Ater: Moretti (Pd), nomine usate come ricompensa e risarcimento. «Si pensi al bisogno di casa, non alle poltrone»
«Nella situazione critica che vede un fabbisogno crescente di casa e una risposta non sufficiente, è inaccettabile che il centrodestra pensi alle prossime nomine Ater come mezzo per risarcimenti politici e sistemare i propri equilibri interni in vista delle prossime elezioni regionali». Lo afferma il capogruppo del Pd in Consiglio regionale, Diego Moretti commentando la situazione degli alloggi Ater in Fvg.

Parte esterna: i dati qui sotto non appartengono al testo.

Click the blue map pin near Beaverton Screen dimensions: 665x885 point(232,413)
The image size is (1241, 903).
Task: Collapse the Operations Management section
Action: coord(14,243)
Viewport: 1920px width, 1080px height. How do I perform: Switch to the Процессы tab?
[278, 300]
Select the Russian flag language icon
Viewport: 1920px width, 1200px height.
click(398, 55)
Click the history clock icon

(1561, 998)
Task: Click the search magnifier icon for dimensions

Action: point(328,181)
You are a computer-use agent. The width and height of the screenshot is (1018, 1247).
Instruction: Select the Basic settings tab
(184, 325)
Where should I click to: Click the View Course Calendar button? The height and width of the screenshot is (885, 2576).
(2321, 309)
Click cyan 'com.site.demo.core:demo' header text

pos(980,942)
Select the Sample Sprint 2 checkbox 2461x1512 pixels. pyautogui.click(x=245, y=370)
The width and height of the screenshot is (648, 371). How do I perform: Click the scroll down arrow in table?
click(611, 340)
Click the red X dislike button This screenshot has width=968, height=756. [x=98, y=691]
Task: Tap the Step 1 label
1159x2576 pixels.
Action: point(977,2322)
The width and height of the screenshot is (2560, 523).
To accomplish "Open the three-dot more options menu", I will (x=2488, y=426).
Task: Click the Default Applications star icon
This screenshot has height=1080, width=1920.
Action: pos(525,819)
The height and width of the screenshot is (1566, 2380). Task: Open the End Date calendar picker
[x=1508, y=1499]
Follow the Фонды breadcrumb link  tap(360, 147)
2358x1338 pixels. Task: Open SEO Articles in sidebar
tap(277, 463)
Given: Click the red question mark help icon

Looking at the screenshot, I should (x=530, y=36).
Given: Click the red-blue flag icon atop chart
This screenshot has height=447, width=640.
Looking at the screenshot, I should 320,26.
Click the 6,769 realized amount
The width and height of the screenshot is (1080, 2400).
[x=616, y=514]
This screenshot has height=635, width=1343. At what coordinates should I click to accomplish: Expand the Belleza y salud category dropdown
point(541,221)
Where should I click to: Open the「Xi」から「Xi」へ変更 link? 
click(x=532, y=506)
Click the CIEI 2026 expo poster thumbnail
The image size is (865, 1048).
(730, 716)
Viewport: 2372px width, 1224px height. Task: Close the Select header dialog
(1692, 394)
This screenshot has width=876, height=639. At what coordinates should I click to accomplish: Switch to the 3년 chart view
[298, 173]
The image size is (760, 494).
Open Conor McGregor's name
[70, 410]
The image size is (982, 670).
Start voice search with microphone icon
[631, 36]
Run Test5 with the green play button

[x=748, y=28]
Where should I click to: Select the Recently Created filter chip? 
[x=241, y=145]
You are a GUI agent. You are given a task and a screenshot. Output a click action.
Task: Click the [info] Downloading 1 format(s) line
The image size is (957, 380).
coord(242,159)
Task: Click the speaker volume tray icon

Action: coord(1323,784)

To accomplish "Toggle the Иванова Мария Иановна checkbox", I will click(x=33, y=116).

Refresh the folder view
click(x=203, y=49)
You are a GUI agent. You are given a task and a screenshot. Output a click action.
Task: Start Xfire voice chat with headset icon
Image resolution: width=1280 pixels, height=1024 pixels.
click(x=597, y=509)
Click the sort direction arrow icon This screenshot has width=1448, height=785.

«Mentre le liste di attesa per un alloggio popolare restano alte (settemila famiglie in attesa di un alloggio) e, nonostante le molte risorse messe a disposizione dalla Regione per le manutenzioni degli alloggi, i tempi per i riatti ordinari in alcuni territori sono francamente inaccettabili» afferma Moretti ricordando i tempi medi dell’Ater di Gorizia, «550 giorni, quelli di Trieste, 580, di Udine 660, mentre a Pordenone 180. Per non parlare dei riatti straordinari dove, salvo Pordenone che conta sette mesi medi di attesa, le altre Ater territoriali hanno tempi di attesa mediamente di tre anni e mezzo». «Invece di preoccuparsi di questo – continua Moretti – il centrodestra pensa alle prossime nomine Ater di presidenti e consiglieri come forma di compensazione e risarcimento o per ex sindaci sconfitti qualche mese fa, oppure per mancati candidati alle elezioni regionali dello scorso anno, così che nel 2028 non chiedano di nuovo di candidarsi e quindi non disturbare i consiglieri uscenti. Mi chiedo poi come un sindaco in carica, con quello che ha da fare nel proprio Comune, possa fare anche il presidente Ater». Se nonostante le tante risorse messe in campo, aggiunge ancora il capogruppo dem, «i dati sono quelli evidenziati, e se i criteri alla base della scelta dei nuovi vertici Ater sono quelli del risarcimento politico (a distanza di quasi sei anni dalla cosiddetta “riforma” che la Lega volle a tutti i costi solo per ripristinare le figure del presidente e dei consiglieri di amministrazione), allora forse è il caso di ritornare a quattro amministratori unici e a quattro direttori generali legati ai territori, abbandonando l’attuale situazione dei due direttori a scavalco, situazione esistente fino 2019».